-- EXERCISE 1 --
Please write out the rows from the line containing "You are a computer-use" through the line containing "Looking at the screenshot, I should coord(1958,18).", both ends included, keeping every character unchanged.

## begin DOCUMENT

What Safety Signs Do I Need?
In order to provide some guidance on this question, in this article we will cover the seven most common safety signs and where to use them.
Did you know that legislation requires safety signs are used where the risk cannot be reduced any other way?
However, if safety signs will not help to reduce the risk or the risk is insignificant then there is no obligation to use them. This can lead to confusion for employers over where a sign is necessary and where it is not. To add further to this uncertainty, the regulations do not require employers to supply signs for the benefit of non-employees such as visitors which often comes as a surprise to businesses. The best way to determine what signs are necessary is to carry out a risk assessment of the workplace.
1. UK Health and Safety Legislation Poster
It is a legal requirement to display this notice in every workplace. If this is not practical then the health and safety legislation leaflets should be distributed to all employees.

## end DOCUMENT

-- EXERCISE 2 --
Reproduce word for word the stretch of the safety signs article from "However, if safety" through "to all employees.".

## begin DATA LISTING

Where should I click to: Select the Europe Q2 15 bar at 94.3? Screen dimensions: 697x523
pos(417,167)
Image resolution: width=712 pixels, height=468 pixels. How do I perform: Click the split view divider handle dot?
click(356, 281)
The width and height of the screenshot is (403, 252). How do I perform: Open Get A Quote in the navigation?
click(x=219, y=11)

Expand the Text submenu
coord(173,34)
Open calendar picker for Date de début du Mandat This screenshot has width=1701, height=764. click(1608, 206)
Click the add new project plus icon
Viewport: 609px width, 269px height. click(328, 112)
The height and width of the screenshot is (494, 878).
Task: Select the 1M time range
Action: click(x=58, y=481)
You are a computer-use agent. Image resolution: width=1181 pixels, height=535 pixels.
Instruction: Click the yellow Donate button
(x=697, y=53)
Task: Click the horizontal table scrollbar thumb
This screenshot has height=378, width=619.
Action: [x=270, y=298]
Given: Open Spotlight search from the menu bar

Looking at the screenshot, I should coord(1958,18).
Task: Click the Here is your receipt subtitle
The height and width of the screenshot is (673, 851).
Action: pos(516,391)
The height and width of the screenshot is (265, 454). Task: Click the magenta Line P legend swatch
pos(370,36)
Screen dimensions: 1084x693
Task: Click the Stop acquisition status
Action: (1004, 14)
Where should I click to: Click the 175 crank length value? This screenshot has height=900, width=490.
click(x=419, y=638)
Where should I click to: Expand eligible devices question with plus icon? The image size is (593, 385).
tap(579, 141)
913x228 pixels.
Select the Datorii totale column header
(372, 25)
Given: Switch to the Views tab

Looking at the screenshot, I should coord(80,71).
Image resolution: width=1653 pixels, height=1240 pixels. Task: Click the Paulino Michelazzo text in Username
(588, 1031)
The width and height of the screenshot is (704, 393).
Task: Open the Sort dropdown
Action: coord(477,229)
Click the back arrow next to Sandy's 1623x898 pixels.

## end DATA LISTING

-- TASK ANSWER 1 --
You are a computer-use agent. Image resolution: width=1181 pixels, height=535 pixels.
Instruction: Click the yellow Donate button
(x=697, y=53)
Task: Click the horizontal table scrollbar thumb
This screenshot has height=378, width=619.
Action: [x=270, y=298]
Given: Open Spotlight search from the menu bar

Looking at the screenshot, I should coord(1958,18).

-- TASK ANSWER 2 --
However, if safety signs will not help to reduce the risk or the risk is insignificant then there is no obligation to use them. This can lead to confusion for employers over where a sign is necessary and where it is not. To add further to this uncertainty, the regulations do not require employers to supply signs for the benefit of non-employees such as visitors which often comes as a surprise to businesses. The best way to determine what signs are necessary is to carry out a risk assessment of the workplace.
1. UK Health and Safety Legislation Poster
It is a legal requirement to display this notice in every workplace. If this is not practical then the health and safety legislation leaflets should be distributed to all employees.